Post 3 was a favourite. I really don't see myself in either of those models either, and vaguely remember some doctor getting a bit irritated with me for not fitting into either in the distant past.
Isn't that exactly what you would expect to see if you studied a placebo.
Also though, I think that the bond with the therapist would be expected to increase placebo/response bias for talking therapies:
Lots of different processes end up being lumped together, and described as a 'placebo effect', so it's difficult to really say.
I caused a lot of trouble at the Dutch clinic I went to, where they very closely follow the Nijmegen model. At first they assumed I was "active" because I was crashing all the time, then they assumed I was "passive" because an actometer showed I was doing virtually no moderate activities and no intense activities at all
So while the physiotherapist and occupational therapist were trying to get me stable enough to start the GET aspect, the psychologist was suggesting I get pregnant and go for a nice swim and the relaxation therapist was having me tense muscles.
It was a huge stupid mess.
Thanks, Dolphin, for reading this so that we don't have to - and esp for giving us the digest.
I don't know why, but I continue to be staggered by the sheer lack of curiousity this reveals on the part of researchers. It would make more sense if there was good evidence that CBT or GET were good, effective therapies - but they are mediocre at best.
Contrast that with people like Stephen Holgate who came fresh to the field from other disciplines and argues that ME/CFS is probably many different illnesses, we need to focus on causal molecular pathways and that now is an exciting time to study the illness as new technologies are emerging that are up to the task. And Ian Lipkin, who led the study ruling out XMRV and promptly stated that he was committed to new research to crack the illness, saying of earlier research looking at B-cells in CFS patiets "we know these people are sick: we don't know why they are sick, but they are". And he explicitly stated that by 'sick' he did not mean psychosomatically ill.

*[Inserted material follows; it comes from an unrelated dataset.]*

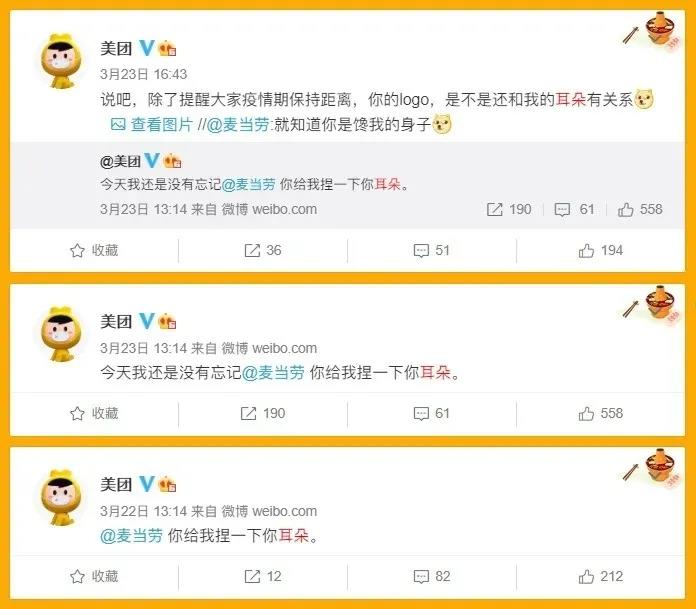Click @麦当劳 mention in the March 22 post
Screen dimensions: 696x609
131,536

It seems to me that researchers such as Gus Bleijenberg are stuck in the past, and unwilling to consider other explanations that might better explain their findings.

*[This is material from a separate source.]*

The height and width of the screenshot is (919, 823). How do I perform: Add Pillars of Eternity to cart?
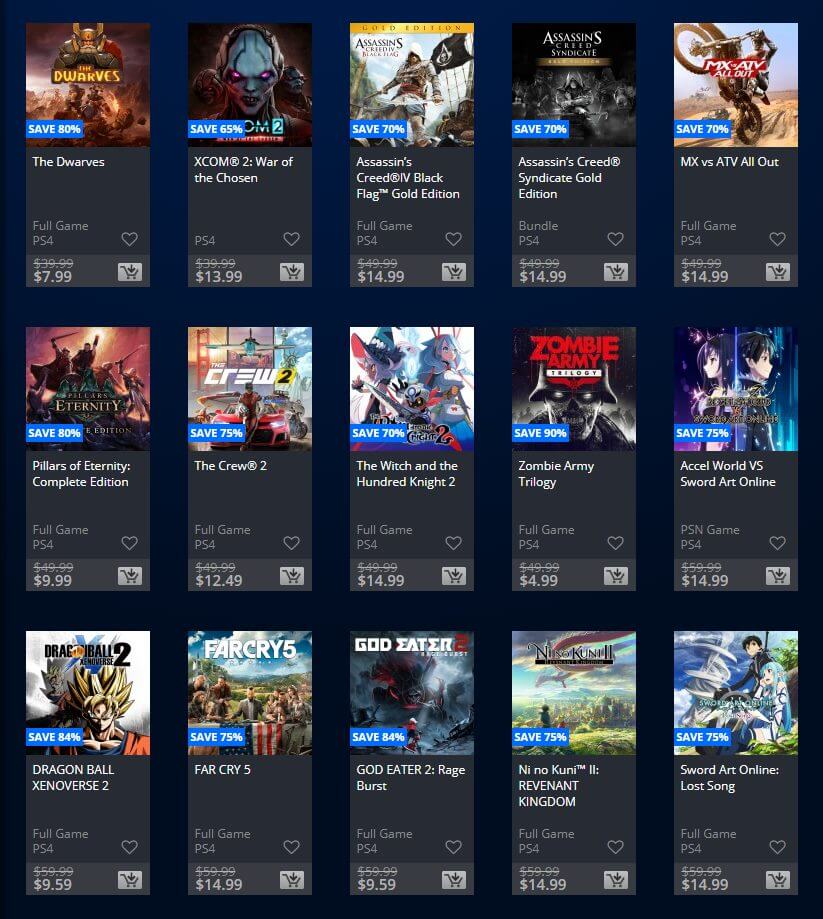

If you got this far, thank you for listening to my rant.
Yes, though it might be response bias rather than genuine placebo effect. The King of placebo research is a guy called Hrbjartsson who has done massive meta-analyses showing that when you compare placebo vs no treatment (as opposed to placebo vs baseline) the placebo effect is either small or non-existent. They don't seem to like him on the Wikipedia page, but his research is way more robust - and on a much bigger scale - than most placebo studies. His first such study Is the Placebo Powerless? came out in the New England Journal of Medicine, the top medical journal by far.

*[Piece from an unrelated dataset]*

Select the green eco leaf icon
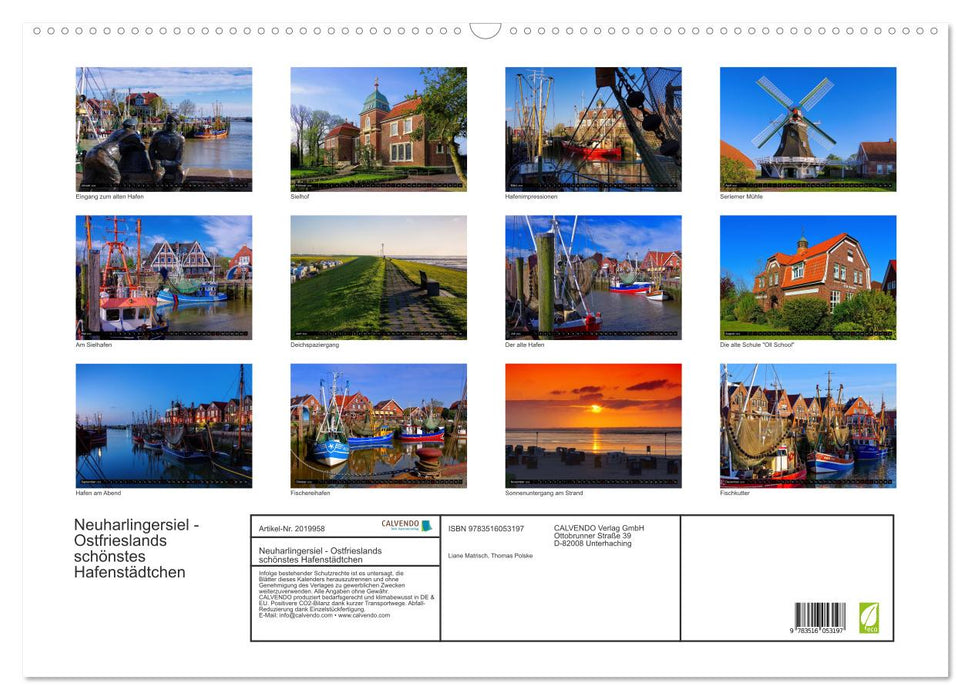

He found that the strongest placebo effects (though still small) were in psychological research and in studies with self-reported outcomes (there is presumably a high overlap between the two). He also published Placebo effect studies are susceptible to response bias and to other types of biases, discussed here.
Valentijn. So your suspicions about their claims were borne from their own practical failures? But that goes against the official party line that patients only disagree because of ideological differences with the enlightened wisdom of CBT/GET!
Yes, it is amazing that the same university which produces the BPS fluffiness on CFS also produces work such as:
Computer Can Read Letters Directly from the Brain
"Aug. 19, 2013 — By analysing MRI images of the brain with an elegant mathematical model, it is possible to reconstruct thoughts more accurately than ever before. In this way, researchers from Radboud University Nijmegen have succeeded in determining which letter a test subject was looking at."